EXTRAIT:

_ _ _

Le tabou de la cocaïne chez les saisonniers des stations de ski
Des enquêtes sur la cocaïne, vous en avez peut-être déjà lues. Des campagnes reculées aux fêtes huppées parisiennes, on le sait, cette drogue se banalise. Mais saviez-vous que parmi les saisonniers des stations de ski réputées de Haute-Savoie, la poudre blanche avait là aussi fait son trou ?
C'est ce que décrypte l'enquête de Romane Mugnier, qui s'intéresse aux raisons pour lesquelles cette drogue est devenue légion, entre surcharge de travail des saisonniers, manque de soins en addictologie en montagne et em ployeurs peu scrupuleux. Une analyse structurelle qui nous a semblé autrement plus intéressante qu'un énième débat moral sur la consommation de drogues.
Retrouvez également à la fin de cette newsletter les liens offerts par Heidi.news pour accéder gratuitement aux différents épisodes de cette enquête. Pensez à soutenir le journalisme indépendant !
⏳ Comprendre l'enquête en 30 secondes
→ Dans les stations de ski hautes-savoyardes, la consommation de cocaïne est légion parmi les travailleurs saisonniers.
→ Alors que la situation en station se dégrade, le sujet reste tabou et peu pris en charge, des maires qui ferment les yeux par peur de ternir l'image de leur commune aux policiers municipaux qui manquent de moyens.
💥 Et son impact en encore moins de temps !
→ Suite à l'enquête, les interventions policières se sont multipliées en station et le maire d'une des communes concernées a tenu à réagir sur le sujet.
→ Cependant, le sujet peine à se faire une place dans la presse nationale et Romane Mugnier fait, elle, face à de nombreuses insultes et menaces pour avoir osé en parler.

_ _ _

DONNÉES:
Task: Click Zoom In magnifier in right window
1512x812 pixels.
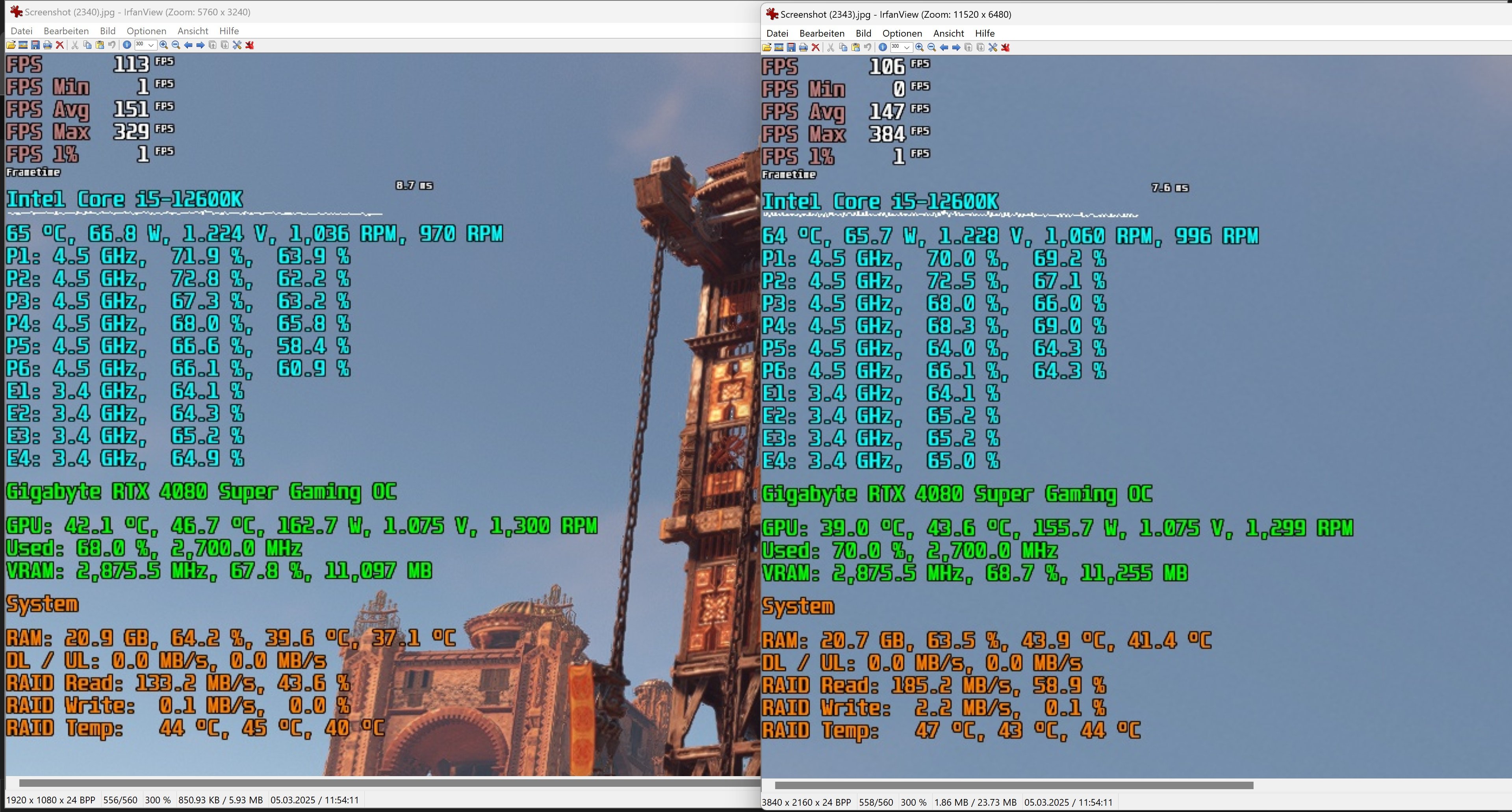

_ _ _

CONSIGNE: D'après l'extrait sur la cocaïne dans les stations de ski, à quoi Romane Mugnier fait-elle face pour avoir osé parler du sujet ?

RÉPONSE: Elle fait face à de nombreuses insultes et menaces.